Garlic. Is it possible to even conceive of Italian cuisine without the pungent bulb? We've all experienced bad garlic, usually in the form of cloves that have been browned to death in oil and are ladled on top of the dishes at family-style Italian pasta mills. I swear those places much have a huge vat of this "garlic" prepped in advance daily. I'm all for banning that type of garlic, which would certainly never be found in the kitchen of a real Italian chef. Only the fresh stuff will do. Or will it?

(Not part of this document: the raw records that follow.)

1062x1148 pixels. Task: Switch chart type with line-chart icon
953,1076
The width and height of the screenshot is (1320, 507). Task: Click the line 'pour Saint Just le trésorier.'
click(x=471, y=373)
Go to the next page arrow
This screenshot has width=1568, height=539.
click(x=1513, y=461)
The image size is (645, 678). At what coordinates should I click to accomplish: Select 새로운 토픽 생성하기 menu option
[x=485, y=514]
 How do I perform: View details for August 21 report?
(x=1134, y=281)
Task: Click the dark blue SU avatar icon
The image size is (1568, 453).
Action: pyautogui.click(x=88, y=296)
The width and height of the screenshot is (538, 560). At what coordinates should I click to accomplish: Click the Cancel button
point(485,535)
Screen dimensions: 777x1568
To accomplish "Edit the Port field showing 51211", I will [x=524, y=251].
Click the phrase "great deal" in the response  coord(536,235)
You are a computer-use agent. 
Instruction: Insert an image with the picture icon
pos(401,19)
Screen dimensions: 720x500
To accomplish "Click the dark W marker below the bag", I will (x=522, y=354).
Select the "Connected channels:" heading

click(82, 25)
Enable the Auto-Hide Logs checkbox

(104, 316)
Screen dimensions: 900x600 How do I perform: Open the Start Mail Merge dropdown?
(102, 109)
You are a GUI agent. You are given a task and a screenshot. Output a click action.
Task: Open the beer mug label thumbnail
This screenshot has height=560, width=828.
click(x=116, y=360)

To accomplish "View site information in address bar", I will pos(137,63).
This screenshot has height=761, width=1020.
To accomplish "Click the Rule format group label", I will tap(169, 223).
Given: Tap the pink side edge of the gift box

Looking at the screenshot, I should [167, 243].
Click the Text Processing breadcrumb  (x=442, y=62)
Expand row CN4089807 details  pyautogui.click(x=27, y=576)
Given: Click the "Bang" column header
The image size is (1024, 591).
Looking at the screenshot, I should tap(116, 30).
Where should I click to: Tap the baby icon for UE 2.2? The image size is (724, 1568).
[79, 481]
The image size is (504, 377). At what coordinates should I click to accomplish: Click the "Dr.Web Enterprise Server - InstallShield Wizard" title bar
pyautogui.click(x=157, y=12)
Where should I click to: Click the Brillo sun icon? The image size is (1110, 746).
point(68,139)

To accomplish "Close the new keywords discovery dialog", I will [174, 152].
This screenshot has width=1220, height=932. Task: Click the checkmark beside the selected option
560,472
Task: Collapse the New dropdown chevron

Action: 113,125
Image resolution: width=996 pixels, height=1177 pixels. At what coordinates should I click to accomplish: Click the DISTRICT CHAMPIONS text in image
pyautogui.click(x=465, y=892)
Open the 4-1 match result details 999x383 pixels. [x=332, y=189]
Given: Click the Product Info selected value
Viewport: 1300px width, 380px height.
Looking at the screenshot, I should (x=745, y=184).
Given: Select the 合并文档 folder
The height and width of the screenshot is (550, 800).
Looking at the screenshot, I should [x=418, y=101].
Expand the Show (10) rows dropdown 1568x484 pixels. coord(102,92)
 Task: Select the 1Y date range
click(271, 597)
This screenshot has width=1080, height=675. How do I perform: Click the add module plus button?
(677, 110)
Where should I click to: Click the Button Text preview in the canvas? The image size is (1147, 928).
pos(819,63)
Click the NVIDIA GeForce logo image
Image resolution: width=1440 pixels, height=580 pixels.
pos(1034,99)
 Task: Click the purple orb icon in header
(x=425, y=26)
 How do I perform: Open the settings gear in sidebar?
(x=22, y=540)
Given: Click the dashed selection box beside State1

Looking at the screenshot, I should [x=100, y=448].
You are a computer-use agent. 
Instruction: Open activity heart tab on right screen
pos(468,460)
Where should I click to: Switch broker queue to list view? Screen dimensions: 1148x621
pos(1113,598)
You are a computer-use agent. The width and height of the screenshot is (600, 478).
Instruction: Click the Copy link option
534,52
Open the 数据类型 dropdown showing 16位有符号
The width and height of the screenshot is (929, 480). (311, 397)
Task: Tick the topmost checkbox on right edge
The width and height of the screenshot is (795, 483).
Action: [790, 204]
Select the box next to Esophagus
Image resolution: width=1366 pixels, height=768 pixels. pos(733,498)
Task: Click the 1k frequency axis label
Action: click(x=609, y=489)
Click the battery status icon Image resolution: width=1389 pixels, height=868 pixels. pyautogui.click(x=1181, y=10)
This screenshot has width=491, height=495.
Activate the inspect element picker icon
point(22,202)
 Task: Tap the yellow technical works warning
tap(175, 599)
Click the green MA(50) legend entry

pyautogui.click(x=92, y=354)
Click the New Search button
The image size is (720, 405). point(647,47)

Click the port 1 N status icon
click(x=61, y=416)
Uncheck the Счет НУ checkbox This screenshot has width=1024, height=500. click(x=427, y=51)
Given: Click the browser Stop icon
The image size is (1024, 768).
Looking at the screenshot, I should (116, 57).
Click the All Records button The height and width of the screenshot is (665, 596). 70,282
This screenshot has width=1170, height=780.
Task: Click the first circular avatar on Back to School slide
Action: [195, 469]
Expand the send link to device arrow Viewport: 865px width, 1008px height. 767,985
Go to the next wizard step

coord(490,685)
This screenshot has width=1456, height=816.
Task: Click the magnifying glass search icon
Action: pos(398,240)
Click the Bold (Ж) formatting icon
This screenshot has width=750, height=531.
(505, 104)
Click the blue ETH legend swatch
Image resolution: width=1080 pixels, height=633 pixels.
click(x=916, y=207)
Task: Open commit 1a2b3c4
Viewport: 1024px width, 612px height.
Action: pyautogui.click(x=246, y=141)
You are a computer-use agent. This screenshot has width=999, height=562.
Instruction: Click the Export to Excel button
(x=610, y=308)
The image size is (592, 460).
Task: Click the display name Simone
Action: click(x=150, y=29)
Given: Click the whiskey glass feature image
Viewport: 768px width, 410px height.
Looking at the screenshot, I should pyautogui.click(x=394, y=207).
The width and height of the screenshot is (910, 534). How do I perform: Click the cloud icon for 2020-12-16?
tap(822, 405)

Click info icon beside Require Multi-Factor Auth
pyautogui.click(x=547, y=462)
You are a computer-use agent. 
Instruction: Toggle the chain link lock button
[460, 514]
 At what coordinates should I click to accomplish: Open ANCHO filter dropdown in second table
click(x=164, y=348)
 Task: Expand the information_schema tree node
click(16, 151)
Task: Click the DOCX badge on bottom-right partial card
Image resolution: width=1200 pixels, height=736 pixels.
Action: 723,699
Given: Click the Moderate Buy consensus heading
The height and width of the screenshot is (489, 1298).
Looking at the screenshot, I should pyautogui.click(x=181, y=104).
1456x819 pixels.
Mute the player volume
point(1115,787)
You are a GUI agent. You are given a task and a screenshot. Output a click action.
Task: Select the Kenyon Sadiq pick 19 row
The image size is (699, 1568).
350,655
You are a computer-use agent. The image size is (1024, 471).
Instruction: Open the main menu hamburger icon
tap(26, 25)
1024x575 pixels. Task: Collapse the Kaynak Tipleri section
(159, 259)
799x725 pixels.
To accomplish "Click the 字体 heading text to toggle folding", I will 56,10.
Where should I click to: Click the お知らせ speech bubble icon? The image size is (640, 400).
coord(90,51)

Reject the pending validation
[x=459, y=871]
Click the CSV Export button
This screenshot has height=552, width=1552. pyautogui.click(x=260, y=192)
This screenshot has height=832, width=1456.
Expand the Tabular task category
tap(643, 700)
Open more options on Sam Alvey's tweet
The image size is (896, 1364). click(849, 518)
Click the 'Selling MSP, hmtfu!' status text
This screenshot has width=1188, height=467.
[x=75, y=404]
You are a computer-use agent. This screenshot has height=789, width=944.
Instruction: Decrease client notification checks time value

There's a garlic debate raging among chefs and eaters in Italy, and it's not about freshness. It's about eliminating garlic from Italian cooking entirely. Sicilian chef Filippo La Mantia, who has a hot restaurant in Rome, declared that he'll never use it. Like others in his camp, he feels that garlic smells terrible and overwhelms delicate flavors. The antigarlic contigency has a powerful ally in former Premier Silvio Berlusconi whose has a well-known aversion to the stinking rose. Carlo Rossella, a news director for Berlusconi's Mediaset has even started a list of garlic-free restaurants and is pushing for places that serve garlic to have separate, garlic-free menus.

I'm not holding my garlic breath with worry over the stinking rose vanishing from Italian menus, though. Italians ate 108 million pounds of garlic in 2006, up 4.3 percent from the previous year, according to farm group Coldiretti.